Furthermore, the weight of medical expert opinions was that the 2004 MRI, when compared with the 2000 MRI, established that Carey's condition had worsened, but the MRI was not the only evidence of continuing worsening of Carey's condition. Drs. Gooriah and Tobias also testified about the results of their own examinations from 2006 through 2009. The experts for both sides disputed what caused the changes in Carey's condition namely, aging, lack of exercise, strenuous work, or natural progression of the old injuries. However, the medical examinations over the ensuing years provided credible evidence of continuing deterioration of Carey's condition.

JCP&L's argument neglects two relevant cases. In Peterson, supra, 267 N.J. Super. at 506-07, a successive employer avoided liability for an occupational disease, even though it was disclosed during its time of employment, because the work exposure did not materially contribute to the progression of the occupation disease.

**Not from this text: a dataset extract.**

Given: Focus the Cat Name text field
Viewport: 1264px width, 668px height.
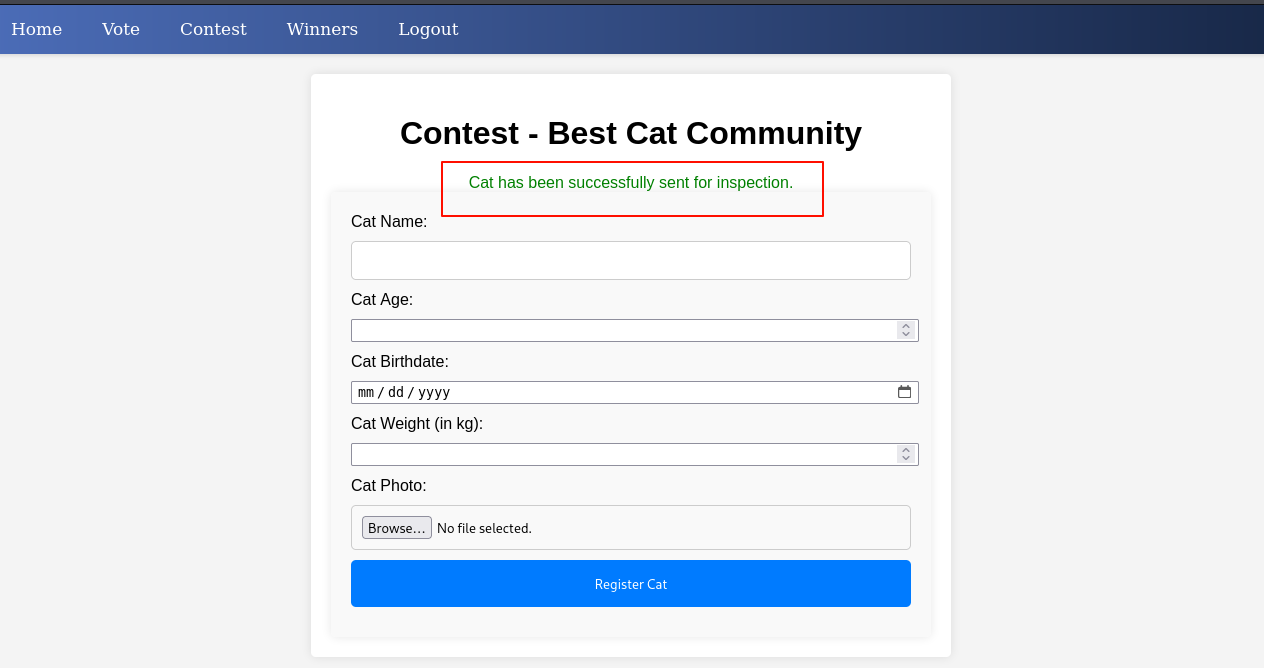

While the condition manifested during the successive employment, there was insufficient evidence that the work exposure at the successive employer's workplace materially contributed to it. Id. at 508-09. We noted in Peterson that the employee had only worked for the employer for five days, there was no dispositive objective medical evidence for purposes of comparison (only one MRI), and an expert witness was unable to say, with medical certainty, that the five days of employment materially contributed to the progression of the occupational disease. Id. at 499-500.

By contrast, in Singletary v. Wawa, 406 N.J. Super. 558, 567 (App. Div 2009), we affirmed the decision of the Judge of Compensation that the work for a successive employer had materially contributed to the petitioner's condition. The petitioner in Singletary had continued strenuous work for five years, comparative MRIs four years apart provided objective medical evidence of the worsening of the petitioner's condition, and a medical expert's testimony supported the conclusion that continued employment caused the accelerated deterioration of the employee's health. Id. at 566-67. We also emphasized in Singletary the limited role of an appellate court in reviewing the findings of fact of the judge of compensation in regard to material contribution to the disability caused by continuing work exposure. Id. at 561, 567.

In this case, like Singletary and unlike Peterson, there was sufficient credible medical evidence and objective factual evidence to support the judge's finding that exposure at JCP&L's workplace after 2003 and thus during JCP&L's coverage period materially contributed to the deterioration of Carey's health. Carey engaged in strenuous work through at least the end of 2005. Dr. Tobias testified that Carey's continuing employment aggravated his pre-existing disability.

Because the record includes credible evidence to support the judge's finding that Carey's pre-existing disability was aggravated during JCP&L's coverage period, and also because the injuries objectively manifested during that time, we find no reversible error in the judge's determination as to apportionment of liability.

Having concluded that the Judge of Compensation reached findings and conclusions supported by the evidence at trial, we need not address JCP&L's further argument that it was entitled to summary judgment prior to the trial.

Affirmed.

1 Before 2004, JCP&L also used the name GPU Energy. To distinguish between the employer as insured and as self-insured, we will refer to it for the time before 2004 as GPU and for the time beginning in 2004 as JCP&L.